**Exercise directions**
Reproduce, unaltered, the line with "The height and width of the screenshot is (1130, 990)." along with every line that follows it in the records, up to the last.

Data for this task START

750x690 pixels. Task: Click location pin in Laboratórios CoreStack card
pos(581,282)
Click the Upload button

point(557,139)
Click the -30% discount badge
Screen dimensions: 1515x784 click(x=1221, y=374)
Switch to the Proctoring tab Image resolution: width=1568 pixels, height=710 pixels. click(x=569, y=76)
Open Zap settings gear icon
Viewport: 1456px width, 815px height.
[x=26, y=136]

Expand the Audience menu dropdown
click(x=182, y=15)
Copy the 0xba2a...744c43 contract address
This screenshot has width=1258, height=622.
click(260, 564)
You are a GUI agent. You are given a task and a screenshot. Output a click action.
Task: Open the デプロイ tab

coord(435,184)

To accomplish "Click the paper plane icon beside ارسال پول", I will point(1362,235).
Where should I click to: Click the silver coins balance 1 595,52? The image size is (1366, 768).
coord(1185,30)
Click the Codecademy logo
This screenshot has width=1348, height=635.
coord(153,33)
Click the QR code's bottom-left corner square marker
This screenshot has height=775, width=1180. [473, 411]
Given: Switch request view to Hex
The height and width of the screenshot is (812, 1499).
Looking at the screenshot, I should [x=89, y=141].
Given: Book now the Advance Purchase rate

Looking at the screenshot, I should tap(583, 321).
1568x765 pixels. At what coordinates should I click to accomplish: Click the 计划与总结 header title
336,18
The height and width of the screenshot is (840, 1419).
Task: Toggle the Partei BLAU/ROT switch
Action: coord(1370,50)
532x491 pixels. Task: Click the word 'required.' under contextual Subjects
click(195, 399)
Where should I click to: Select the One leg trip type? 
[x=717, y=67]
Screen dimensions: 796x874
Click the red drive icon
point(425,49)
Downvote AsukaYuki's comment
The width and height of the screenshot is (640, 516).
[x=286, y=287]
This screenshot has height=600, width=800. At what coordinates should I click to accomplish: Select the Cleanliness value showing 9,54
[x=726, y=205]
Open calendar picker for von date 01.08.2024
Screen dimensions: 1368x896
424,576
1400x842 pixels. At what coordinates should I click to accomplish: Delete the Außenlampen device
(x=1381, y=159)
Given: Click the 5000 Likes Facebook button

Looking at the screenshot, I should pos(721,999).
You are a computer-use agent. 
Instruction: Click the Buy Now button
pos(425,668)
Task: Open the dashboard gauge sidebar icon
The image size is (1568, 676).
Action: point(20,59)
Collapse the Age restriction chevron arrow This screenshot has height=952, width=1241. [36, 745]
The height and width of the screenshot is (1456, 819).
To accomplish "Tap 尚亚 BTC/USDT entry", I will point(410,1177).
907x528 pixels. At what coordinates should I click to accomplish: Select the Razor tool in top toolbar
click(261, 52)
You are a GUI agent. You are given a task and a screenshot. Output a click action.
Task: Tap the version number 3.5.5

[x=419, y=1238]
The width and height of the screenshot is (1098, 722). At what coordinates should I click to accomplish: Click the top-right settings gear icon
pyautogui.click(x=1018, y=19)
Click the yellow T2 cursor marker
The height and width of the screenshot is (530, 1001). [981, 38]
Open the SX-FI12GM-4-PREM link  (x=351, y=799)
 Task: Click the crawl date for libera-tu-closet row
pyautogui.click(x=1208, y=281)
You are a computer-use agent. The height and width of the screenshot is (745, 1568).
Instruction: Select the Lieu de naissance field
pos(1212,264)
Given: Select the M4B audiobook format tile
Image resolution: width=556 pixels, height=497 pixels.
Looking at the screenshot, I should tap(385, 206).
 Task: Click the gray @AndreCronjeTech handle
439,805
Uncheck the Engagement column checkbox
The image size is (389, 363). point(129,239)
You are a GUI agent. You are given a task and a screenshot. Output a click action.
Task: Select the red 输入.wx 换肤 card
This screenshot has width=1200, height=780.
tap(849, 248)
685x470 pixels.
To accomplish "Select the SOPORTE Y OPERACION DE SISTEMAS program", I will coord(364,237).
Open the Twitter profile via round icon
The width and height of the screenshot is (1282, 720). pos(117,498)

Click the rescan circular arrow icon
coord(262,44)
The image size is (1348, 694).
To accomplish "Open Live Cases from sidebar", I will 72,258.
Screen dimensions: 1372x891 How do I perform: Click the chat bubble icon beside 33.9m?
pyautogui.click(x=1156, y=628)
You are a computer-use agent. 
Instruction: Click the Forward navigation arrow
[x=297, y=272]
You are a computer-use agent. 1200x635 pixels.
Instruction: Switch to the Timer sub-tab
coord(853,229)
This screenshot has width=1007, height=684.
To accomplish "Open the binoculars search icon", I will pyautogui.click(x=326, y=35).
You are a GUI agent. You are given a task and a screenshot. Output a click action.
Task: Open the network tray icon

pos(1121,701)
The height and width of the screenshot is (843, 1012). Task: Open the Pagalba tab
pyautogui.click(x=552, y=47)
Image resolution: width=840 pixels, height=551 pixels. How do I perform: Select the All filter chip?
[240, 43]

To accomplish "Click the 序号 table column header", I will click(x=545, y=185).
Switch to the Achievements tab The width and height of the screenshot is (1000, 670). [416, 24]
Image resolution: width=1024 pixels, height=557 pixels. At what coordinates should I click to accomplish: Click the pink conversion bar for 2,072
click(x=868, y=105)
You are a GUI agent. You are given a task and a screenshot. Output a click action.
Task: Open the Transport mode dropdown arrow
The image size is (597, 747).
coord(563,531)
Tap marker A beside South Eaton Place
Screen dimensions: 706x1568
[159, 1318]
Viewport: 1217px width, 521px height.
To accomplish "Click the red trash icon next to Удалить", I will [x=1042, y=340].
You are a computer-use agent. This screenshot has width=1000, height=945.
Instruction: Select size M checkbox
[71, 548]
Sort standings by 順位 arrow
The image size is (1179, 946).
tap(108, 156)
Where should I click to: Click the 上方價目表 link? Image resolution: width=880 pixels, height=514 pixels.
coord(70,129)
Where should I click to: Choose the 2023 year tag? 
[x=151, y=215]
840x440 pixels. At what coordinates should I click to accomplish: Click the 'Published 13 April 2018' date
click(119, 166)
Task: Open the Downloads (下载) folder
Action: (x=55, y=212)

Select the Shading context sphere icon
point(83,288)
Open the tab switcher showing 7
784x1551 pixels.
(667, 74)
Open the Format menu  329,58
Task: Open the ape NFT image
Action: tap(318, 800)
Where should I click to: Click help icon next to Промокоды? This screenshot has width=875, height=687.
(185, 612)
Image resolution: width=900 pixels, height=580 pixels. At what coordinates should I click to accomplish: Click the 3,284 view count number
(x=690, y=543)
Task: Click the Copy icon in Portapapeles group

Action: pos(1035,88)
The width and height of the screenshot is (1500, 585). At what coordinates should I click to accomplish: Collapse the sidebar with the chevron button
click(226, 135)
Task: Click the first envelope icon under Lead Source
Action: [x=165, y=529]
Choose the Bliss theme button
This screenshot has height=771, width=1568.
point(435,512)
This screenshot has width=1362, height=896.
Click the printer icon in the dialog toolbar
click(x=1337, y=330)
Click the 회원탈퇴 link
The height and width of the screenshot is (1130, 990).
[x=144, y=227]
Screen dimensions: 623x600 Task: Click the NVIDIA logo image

Data for this task END

**Task result**
The height and width of the screenshot is (1130, 990).
[x=144, y=227]
Screen dimensions: 623x600 Task: Click the NVIDIA logo image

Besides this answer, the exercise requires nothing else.